[Start of section]
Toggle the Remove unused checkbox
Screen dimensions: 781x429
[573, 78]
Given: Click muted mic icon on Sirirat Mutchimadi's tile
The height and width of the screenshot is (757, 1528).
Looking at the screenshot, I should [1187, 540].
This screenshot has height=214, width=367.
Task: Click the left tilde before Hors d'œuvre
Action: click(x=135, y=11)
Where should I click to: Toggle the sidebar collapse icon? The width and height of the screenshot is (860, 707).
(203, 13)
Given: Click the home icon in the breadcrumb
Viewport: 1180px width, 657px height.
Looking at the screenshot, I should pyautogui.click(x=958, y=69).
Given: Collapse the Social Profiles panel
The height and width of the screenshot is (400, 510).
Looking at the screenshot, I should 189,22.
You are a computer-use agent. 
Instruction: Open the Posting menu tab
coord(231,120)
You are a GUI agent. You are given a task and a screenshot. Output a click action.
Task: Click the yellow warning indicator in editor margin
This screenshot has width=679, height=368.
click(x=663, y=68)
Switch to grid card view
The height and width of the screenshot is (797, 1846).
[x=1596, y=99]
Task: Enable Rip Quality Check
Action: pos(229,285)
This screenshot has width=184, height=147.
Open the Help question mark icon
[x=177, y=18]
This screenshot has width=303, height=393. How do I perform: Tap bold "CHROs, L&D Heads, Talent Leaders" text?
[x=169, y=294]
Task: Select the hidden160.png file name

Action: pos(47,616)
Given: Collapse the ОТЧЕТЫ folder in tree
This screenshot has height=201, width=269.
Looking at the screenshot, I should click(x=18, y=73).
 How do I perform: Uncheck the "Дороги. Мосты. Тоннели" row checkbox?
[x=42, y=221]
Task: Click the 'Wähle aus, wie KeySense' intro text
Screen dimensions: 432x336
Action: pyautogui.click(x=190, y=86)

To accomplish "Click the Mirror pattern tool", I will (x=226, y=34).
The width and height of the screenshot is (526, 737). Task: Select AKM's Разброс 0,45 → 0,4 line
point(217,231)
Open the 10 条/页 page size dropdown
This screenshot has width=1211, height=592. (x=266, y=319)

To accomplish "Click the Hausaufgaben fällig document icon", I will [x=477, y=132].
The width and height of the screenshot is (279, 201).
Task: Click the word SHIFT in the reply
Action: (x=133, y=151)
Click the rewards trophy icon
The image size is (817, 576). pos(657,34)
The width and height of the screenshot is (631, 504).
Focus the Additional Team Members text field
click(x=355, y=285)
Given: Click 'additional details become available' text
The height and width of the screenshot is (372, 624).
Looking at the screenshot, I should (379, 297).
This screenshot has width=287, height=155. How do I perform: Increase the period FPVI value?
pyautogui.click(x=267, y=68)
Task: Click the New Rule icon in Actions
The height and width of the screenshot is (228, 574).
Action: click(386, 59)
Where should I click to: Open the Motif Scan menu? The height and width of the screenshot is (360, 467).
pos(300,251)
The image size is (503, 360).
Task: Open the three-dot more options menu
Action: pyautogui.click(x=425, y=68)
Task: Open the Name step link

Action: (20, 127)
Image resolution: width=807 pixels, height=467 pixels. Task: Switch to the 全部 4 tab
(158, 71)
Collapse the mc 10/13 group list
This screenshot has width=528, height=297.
[End of section]
How to complete this task: Within the listing above, find every line containing the string "agent" and return it.

Solution to the problem:
You are a computer-use agent. 
You are a GUI agent. You are given a task and a screenshot. Output a click action.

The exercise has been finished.